• _WHAT YOU ARE ASKED TO DO_:
Two lines in the listing below mark the span: one contains "Click the X-center" and one contains "Task: Dial number 5 on the phone keypad". Reproduce both of them and everything between, exactly.
[Start of Attachment]
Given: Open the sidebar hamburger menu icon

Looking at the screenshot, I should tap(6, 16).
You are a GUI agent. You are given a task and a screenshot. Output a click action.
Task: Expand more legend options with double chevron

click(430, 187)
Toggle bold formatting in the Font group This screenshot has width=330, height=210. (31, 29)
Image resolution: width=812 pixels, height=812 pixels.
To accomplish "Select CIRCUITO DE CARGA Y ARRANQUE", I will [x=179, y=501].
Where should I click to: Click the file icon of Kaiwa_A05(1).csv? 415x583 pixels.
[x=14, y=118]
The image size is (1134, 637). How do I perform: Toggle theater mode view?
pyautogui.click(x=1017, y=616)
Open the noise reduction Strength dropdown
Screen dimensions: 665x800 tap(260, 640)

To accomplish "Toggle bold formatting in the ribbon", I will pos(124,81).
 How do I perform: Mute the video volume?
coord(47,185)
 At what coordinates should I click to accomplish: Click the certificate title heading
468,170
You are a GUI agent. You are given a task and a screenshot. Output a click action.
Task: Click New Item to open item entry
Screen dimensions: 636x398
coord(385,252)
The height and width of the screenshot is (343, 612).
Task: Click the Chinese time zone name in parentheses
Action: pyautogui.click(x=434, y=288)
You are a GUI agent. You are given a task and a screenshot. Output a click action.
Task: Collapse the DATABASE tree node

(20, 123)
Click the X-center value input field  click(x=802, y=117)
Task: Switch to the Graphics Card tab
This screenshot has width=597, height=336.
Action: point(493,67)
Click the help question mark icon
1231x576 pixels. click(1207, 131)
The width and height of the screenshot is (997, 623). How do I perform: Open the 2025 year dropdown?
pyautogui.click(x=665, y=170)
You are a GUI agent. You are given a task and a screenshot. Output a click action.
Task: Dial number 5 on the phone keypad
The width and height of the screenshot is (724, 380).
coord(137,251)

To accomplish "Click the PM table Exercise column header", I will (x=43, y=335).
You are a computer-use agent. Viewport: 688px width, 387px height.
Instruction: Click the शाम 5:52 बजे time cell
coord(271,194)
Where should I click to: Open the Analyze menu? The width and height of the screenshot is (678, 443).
[End of Attachment]
• _WRITTEN SOLUTION_:
Click the X-center value input field  click(x=802, y=117)
Task: Switch to the Graphics Card tab
This screenshot has width=597, height=336.
Action: point(493,67)
Click the help question mark icon
1231x576 pixels. click(1207, 131)
The width and height of the screenshot is (997, 623). How do I perform: Open the 2025 year dropdown?
pyautogui.click(x=665, y=170)
You are a GUI agent. You are given a task and a screenshot. Output a click action.
Task: Dial number 5 on the phone keypad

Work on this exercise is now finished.